回过头一看,原是信儿不知从哪个角落里钻了出来,拽着她身后的衣袍,嚷道:“兄嫂,我也要看。”
信儿个头小,挤在众人身下,视线都被挡了个完。
他什么也看不见,只得垫着脚干着急,探头探脑地往人缝中挤,生怕错过好戏似的。
“哎哟,我的小祖宗,你怎么上这儿来了?”
红绫揪着信儿的领口,把他拉到自己身边,问道:“你母亲呢?这儿可不是你该来的地方。”
信儿嘟囔道:“你们都在,我为何不该来?”
红绫道:“你兄长娶妻,那是宫里的大事,怎容得你一个小娃娃四处乱跑。还不快快回去找你母亲,当心被古怪的寺人捉住,再也别想跑,他们专吃像你这样细皮嫩肉的小孩儿。”

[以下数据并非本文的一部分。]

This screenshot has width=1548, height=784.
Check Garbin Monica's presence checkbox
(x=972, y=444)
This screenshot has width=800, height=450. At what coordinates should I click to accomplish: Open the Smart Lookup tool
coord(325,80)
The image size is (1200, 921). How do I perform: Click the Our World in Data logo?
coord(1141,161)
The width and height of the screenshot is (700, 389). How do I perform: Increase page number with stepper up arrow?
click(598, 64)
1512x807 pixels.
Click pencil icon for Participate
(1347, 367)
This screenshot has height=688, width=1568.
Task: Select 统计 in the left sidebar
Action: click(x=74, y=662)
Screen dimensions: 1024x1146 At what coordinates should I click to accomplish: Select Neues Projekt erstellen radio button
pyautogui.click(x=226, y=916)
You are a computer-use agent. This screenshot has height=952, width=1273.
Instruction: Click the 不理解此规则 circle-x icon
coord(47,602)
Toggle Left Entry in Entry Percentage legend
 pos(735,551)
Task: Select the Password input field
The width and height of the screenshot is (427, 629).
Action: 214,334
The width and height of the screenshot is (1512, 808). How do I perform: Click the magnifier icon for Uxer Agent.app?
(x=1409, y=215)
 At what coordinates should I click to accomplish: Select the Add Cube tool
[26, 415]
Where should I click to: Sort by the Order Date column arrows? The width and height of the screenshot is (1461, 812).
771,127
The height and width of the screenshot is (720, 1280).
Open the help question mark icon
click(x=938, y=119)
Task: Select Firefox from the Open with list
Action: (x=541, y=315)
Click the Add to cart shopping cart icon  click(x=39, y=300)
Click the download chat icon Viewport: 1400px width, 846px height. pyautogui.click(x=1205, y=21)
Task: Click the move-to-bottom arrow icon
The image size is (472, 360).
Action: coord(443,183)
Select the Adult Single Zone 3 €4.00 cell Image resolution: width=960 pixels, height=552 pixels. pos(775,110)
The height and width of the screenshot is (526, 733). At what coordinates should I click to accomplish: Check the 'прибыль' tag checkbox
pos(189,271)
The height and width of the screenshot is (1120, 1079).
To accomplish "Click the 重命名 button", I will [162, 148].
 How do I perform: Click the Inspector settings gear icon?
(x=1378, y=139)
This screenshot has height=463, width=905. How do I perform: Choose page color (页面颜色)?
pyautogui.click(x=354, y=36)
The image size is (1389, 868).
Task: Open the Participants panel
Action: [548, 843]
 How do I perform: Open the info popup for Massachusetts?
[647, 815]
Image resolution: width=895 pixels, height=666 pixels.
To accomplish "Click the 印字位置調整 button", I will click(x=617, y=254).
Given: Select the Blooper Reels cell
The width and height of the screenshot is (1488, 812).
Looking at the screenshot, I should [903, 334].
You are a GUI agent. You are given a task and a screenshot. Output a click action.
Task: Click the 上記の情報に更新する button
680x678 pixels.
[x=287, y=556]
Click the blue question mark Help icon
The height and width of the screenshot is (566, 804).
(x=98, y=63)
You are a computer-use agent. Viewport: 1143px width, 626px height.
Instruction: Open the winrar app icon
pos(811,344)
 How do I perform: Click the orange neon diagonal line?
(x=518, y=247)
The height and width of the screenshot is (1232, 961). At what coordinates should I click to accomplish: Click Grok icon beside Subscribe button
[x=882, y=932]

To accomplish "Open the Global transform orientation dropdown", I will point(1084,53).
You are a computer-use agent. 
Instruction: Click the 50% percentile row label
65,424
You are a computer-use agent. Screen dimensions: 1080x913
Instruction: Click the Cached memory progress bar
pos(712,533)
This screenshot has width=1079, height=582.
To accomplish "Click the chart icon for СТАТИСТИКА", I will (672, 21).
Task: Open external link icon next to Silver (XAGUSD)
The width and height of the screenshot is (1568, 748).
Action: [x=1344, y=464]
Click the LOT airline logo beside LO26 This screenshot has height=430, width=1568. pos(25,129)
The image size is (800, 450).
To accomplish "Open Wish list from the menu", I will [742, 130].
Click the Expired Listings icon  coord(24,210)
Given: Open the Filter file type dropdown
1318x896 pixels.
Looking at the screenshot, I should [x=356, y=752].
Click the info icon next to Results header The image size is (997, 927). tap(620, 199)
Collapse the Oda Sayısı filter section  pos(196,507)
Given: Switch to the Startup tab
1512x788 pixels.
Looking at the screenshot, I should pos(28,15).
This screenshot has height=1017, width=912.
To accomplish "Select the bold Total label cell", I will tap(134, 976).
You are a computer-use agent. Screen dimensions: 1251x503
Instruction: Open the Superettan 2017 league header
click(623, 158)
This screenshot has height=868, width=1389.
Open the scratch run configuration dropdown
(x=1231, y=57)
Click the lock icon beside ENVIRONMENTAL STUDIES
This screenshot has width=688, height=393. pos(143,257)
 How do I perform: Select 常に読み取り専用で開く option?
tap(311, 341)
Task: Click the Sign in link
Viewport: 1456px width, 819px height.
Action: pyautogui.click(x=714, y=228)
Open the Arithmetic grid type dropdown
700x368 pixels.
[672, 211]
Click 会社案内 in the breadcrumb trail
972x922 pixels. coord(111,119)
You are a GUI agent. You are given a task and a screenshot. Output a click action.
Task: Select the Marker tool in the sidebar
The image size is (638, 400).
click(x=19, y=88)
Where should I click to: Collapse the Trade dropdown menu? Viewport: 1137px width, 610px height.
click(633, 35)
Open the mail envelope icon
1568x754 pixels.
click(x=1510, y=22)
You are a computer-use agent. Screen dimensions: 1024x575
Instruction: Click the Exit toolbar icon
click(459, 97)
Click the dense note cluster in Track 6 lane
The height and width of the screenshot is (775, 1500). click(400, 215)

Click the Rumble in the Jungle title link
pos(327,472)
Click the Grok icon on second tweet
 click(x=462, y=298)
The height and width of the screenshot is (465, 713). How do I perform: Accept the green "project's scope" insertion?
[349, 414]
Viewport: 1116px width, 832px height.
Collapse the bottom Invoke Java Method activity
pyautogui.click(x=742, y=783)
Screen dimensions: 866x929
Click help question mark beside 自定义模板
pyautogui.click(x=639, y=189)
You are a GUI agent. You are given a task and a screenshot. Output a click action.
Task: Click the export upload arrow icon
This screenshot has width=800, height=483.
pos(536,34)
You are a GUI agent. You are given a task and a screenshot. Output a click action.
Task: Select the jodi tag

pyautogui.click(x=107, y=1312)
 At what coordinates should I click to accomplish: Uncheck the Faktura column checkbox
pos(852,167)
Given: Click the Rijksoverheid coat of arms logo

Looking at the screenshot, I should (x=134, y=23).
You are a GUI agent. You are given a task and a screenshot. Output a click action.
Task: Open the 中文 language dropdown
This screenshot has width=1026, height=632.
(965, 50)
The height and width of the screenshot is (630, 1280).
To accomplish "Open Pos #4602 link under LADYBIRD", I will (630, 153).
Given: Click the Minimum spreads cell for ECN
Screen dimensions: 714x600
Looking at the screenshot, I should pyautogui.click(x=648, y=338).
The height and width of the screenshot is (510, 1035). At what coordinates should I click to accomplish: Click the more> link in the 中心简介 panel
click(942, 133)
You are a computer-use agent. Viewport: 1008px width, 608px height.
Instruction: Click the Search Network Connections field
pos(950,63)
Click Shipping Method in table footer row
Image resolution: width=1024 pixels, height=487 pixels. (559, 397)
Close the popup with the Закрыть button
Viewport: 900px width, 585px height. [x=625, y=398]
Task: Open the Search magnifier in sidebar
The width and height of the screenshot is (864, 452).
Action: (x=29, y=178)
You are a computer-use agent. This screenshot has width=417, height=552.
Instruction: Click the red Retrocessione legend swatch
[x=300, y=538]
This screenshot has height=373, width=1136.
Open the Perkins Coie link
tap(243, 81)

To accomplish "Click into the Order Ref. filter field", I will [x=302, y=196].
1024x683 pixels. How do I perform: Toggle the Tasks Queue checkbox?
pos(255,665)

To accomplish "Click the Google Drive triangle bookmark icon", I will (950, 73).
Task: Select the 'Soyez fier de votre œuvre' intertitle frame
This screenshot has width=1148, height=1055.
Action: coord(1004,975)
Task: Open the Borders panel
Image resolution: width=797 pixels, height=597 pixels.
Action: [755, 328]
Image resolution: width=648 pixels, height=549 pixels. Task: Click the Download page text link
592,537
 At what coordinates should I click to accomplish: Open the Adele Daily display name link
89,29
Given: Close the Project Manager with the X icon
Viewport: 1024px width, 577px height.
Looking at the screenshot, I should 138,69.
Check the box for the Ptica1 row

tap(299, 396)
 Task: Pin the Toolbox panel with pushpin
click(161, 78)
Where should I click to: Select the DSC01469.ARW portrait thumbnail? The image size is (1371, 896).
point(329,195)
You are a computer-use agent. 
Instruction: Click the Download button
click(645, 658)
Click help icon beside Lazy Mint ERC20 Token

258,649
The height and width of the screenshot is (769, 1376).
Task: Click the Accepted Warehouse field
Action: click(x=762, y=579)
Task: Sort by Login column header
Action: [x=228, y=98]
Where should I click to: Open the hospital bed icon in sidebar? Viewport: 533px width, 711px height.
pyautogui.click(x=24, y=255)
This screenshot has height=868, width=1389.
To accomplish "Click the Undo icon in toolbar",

说完还不忘龇牙咧嘴地“嗷呜”了几声,活像一只吃人渗血的母夜叉。
“呜呜——”
信儿胆小禁不住吓,被红绫一忽悠,就哆嗦得走不动道,瑟缩地躲进素萋的衣摆下,可怜巴巴道:“兄嫂,救我。”
素萋无奈笑了笑,半蹲下身,道:“上来,我背你看。”
“好耶!”
信儿兴奋得一蹦三尺高,转头一跳,攀上素萋的背。
红绫耸肩,啧声道:“你就惯吧,将来上房揭瓦,别怪我没提醒过你。”
素萋笑道:“小孩子罢了,你何苦同他一般计较。”
红绫正欲张嘴辩驳,却被人拦声打断了去。
只见阿莲慌里慌张地从人群后头钻挤进来,气喘吁吁道:“对不住,夫人。”
“阿莲一时疏忽,没曾想,只是一眨眼的工夫,就让他从殿里跑了出去。”
“阿莲这就把他带回去。”
说罢,她伸手扒住信儿的小身子,想将他从素萋背上抱下来。
可信儿显然不大顺从,拧着脖子叫道:“我不走,我不走……”
“信儿乖,小声点,典仪之上,怎能大声喧哗。要让你兄长知道了,也会不高兴的。”
阿莲正苦口婆心地劝着,岂料完全没有作用不说,反倒让信儿愈发激亢起来。
想是信儿从小生活在乡野市井,从未见过如此声势浩大的情形,难得住进了齐宫,又每日不是被锁在殿中念书背字,就是被困在林苑里骑马练剑。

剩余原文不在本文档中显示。